2-1-14 Hodgepodge

Saturday, February 01, 2014

Good Riddance

California Congressman Henry Waxman will soon be laying down arms in his largely successful war against American freedom, which he usually disguised as aid for the less fortunate:

... Mr. Waxman will leave behind a legacy of entrenched accomplishments, including the Children's Health Insurance Program, which extends coverage to millions of low-income children; anti-tobacco, food safety and food-labeling laws; and the Ryan White Care Act, which allocates billions of dollars in federal money for the treatment of H.I.V. and AIDS.

He is also credited [sic] with laying the foundation for many of the executive actions that Mr. Obama, during his State of the Union address on Tuesday, pledged to pursue.

One involves the Clean Air Act, which Mr. Waxman helped write and which gives the Environmental Protection Agency the authority it is now exercising to regulate power plant emissions of greenhouse gases. Mr.

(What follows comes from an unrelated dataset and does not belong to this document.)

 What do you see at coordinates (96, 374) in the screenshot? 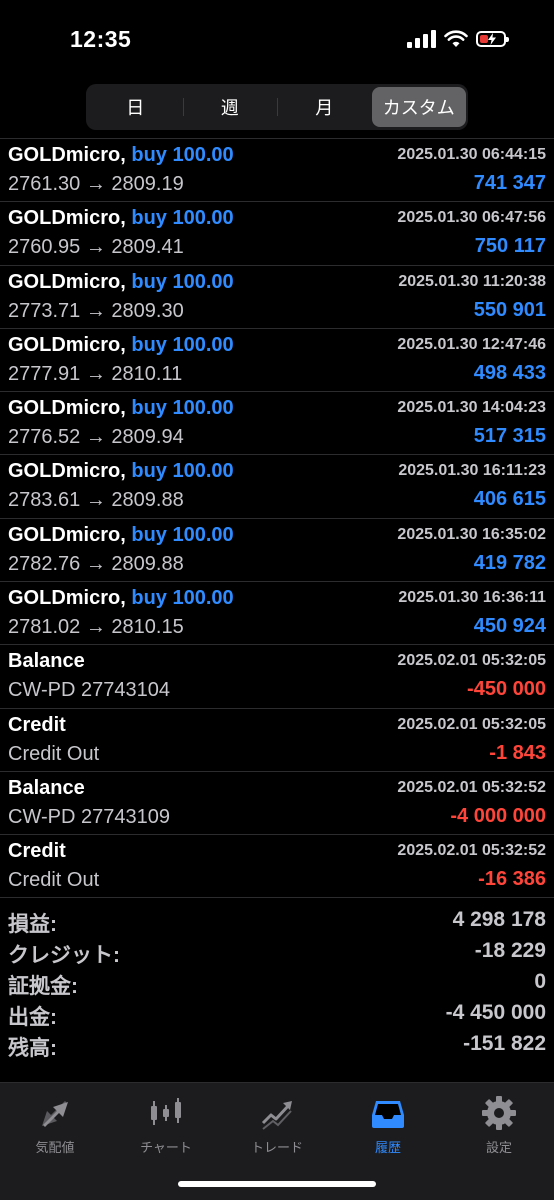
I see `row-description: 2777.91 → 2810.11` at bounding box center [96, 374].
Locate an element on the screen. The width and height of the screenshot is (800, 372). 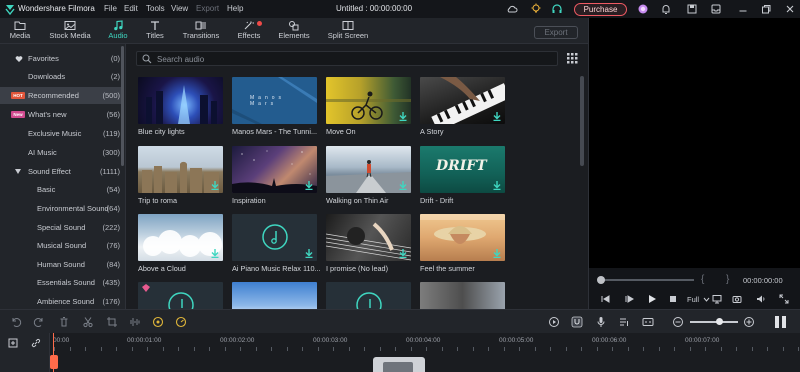
tab-elements: Elements is located at coordinates (294, 31).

Waxman saw to it that the bill would allow the president, on his own, to order improvements in automobile fuel efficiency and other energy saving efforts.
And this is all in addition to his being "instrumental in writing" the Affordable Care Act (See Paul Hsieh's article under "Weekend Reading" below for just one of the problems his signature act of destruction will cause.)

One wonders how much of this might have been prevented had conservatives spent half as much effort opposing Waxman's ugly, collectivist agenda as they did making fun of his nose.

Weekend Reading

"We'll examine some common physician conflicts of interest before and after ObamaCare, and discuss how patients can best protect themselves." -- Paul Hsieh, in "How ObamaCare Creates Ethical Conflicts for Physicians and How Patients Can Protect Themselves" at Forbes

"Find a therapist who speaks in plain English, not in overly technical terms he or she is unwilling to explain." -- Michael Hurd, in "Finding the Therapist of Your Dreams" at The Delaware Wave

"Successful people take failure in stride, using it as data to figure out what's actually right." -- Michael Hurd, in "Success is Damn Hard" at The Delaware Coast Press

"The question we need to ask, however, is not whether the government should do more or less, but what should it do." -- Don Watkins and Yaron Brook, in "Government Tries to Do Too Much: Opposing View" at USA Today

My Two Cents

If there is one advantage to today's political debate being as off-base as it is, Watkins and Brook have found it: Within only half the space of a normal editorial, they had the good sense to draw attention to the fact the American public needs to examine its premises when thinking about the role of government.

Free Enterprise, Free Computers

An Internet-based job-hunting site is offering some of its customers a free computer ... in order to save itself money:
We are offering to buy a new computer with a modern browser for any of our customers who are stuck with IE7. We determined that it would cost us more to support a browser from 2006 in 2014 and beyond than it would to help our clients upgrade their legacy hardware. [emphasis in original]
This is an interesting and amusing counterexample to the notion that there can be no selfish reason to give something away. The cost-benefit analysis makes it clear that this is no sacrifice on the part of the company. (But do note the limitations of cost-benefit analyses when used by the government or about some proposed governmental measure.)



George said...

Henry Waxman in action:

Gus Van Horn said...

The phrase, "amiable dunce" comes to mind, although it is too good for him.